His syndrome leads to self-abuse, including biting, and some with Lesch-Nyhan have their teeth removed to prevent injury. Lax came up with an alternative: a mouth guard to keep Logan safe. 

Cartwright knows children such as her daughter and Logan are not always valued in a culture uncomfortable with lives deemed “inconvenient.” A friend once asked Cartwright, “Haven’t you ever heard of amniocenteses?”  

In contrast, Lax “believes each child is a gift and deserves the best, and he is going to attempt to give it to them,” she said.  

Coughlin — who said Lax often referred Catholic patients and their families to the Office for People with Disabilities — believes the longtime dentist’s respect for all people springs from faith “so integral to his life that he could not help himself but minister to families, pray for them and give them hope.”

“But he’s not someone who uses a lot of God talk,” she said. “He’s someone who lives in such a way that makes people feel respected and loved.”  

Lax likely would deflect such compliments. At the start of a recent interview, he repeatedly suggested people he believed were better suited for a Catholic Sentinel profile. 

A dental angel for the most vulnerable

In the early 1990s, Lax became involved with the newly formed L’Arche Portland, part of an international federation of communities for people with and without disabilities who live together and learn from one another. He has served as a board member twice and remains connected — even suiting up as Santa for the nonprofit’s annual Christmas tree fundraiser. 

Lax said in L’Arche he found a perspective that paralleled and enriched his evolving view of people with disabilities. “It opened my eyes to the expansion of love that children with disabilities can bring to their parents or caregivers,” he said. 

The struggling, the tenderness and foremost the love of parents continues to move him.

He recalled one family who had five or six children, all on the cerebral palsy spectrum. As one child screamed relentlessly, the mother said gently, “I love you, I love you,” over and over again. Those are “heart-wrenching moments I’ve been privileged to see in my work,” he said.  

Lax said the hardest part of his career is accepting that his contribution to a child “is only temporary, that these children are going to have so much more to deal with in life” beyond the dentist chair. “For a hemophiliac, I can stop the bleeding, but I can’t take the hemophilia away.” 

Yet Lax’s impact on lives and local dental care is far from temporary. In 2009, the Grottoes of North America Humanitarian Foundation, a nonprofit providing dental care to children with special needs, gave a $70,000 grant in Lax’s name to fund the dental clinic at Doernbecher Children’s Hospital. 

Though he now has a lighter load, Lax continues to work at the Providence Child Center and each year spends a week providing pediatric dental care in a Guatemalan village.
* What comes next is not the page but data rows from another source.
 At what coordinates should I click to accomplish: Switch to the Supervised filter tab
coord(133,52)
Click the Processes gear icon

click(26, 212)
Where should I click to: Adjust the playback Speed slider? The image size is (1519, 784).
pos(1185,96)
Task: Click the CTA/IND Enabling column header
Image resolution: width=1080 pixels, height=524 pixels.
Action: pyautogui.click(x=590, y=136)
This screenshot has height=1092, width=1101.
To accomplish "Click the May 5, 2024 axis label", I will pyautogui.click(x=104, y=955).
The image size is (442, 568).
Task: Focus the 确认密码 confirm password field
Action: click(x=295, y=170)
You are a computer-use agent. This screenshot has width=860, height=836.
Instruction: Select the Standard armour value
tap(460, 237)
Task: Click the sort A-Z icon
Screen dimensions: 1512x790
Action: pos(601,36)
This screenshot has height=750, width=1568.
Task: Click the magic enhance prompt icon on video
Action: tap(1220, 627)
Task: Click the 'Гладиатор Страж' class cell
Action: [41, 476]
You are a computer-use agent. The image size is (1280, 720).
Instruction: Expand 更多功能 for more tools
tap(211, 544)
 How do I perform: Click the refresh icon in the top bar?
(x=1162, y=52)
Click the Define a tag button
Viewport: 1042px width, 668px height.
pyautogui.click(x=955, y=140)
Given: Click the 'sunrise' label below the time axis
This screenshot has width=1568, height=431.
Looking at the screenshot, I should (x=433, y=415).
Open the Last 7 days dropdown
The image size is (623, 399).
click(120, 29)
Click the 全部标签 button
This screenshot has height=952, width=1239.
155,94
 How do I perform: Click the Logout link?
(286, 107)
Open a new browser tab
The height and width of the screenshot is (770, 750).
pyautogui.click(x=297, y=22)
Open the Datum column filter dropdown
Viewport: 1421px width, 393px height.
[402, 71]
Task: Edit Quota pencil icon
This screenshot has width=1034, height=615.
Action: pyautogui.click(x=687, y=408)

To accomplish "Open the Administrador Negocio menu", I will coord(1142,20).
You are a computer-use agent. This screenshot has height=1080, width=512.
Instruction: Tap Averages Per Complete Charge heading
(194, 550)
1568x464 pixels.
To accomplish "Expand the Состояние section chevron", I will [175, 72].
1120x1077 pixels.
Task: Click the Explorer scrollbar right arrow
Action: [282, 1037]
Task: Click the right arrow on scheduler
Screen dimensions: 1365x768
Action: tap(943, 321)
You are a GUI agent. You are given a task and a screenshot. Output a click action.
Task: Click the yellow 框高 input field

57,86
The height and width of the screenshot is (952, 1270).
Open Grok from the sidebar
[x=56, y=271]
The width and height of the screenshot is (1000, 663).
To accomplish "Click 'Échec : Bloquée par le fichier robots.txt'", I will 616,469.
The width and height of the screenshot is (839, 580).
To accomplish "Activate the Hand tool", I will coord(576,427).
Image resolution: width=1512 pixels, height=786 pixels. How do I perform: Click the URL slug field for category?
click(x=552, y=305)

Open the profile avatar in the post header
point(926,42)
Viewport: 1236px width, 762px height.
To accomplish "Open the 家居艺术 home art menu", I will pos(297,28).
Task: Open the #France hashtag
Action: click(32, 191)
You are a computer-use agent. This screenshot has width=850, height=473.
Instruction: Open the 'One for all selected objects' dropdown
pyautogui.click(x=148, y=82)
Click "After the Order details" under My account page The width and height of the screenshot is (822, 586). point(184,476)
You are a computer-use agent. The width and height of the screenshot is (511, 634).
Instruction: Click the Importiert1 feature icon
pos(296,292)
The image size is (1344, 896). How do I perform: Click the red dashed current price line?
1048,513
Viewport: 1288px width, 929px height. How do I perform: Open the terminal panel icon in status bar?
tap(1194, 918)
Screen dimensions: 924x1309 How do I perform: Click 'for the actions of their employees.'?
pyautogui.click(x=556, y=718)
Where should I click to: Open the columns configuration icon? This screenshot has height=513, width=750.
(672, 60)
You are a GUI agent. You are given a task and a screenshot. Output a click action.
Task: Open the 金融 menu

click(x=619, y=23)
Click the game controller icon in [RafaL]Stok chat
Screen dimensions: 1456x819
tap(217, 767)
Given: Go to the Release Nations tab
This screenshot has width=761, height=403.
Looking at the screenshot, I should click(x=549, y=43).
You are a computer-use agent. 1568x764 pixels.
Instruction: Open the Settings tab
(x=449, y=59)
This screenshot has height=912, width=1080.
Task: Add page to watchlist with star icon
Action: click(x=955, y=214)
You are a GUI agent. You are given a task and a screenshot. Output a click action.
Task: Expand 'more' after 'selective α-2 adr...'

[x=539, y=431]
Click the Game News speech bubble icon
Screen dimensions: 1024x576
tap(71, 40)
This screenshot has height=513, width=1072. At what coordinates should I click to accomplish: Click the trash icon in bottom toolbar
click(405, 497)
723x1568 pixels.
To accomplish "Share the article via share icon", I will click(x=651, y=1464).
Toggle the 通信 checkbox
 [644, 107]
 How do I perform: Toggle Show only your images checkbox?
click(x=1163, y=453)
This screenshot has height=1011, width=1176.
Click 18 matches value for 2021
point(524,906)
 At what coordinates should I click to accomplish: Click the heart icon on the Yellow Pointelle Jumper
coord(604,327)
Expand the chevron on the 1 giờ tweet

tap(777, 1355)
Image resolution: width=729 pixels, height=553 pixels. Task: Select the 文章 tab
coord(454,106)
Laurie Jerome misses Lax’s gentle, professional care of her son but is ever grateful for his work. “He’s my dental angel,” she said. 

“When you go to the dentist you feel very vulnerable, and the people he served were some of the most vulnerable,” said Coughlin, adding: “You know how at the end of Mass the priest says, ‘Go in peace, to love and serve the Lord’? Peter — he does exactly that.”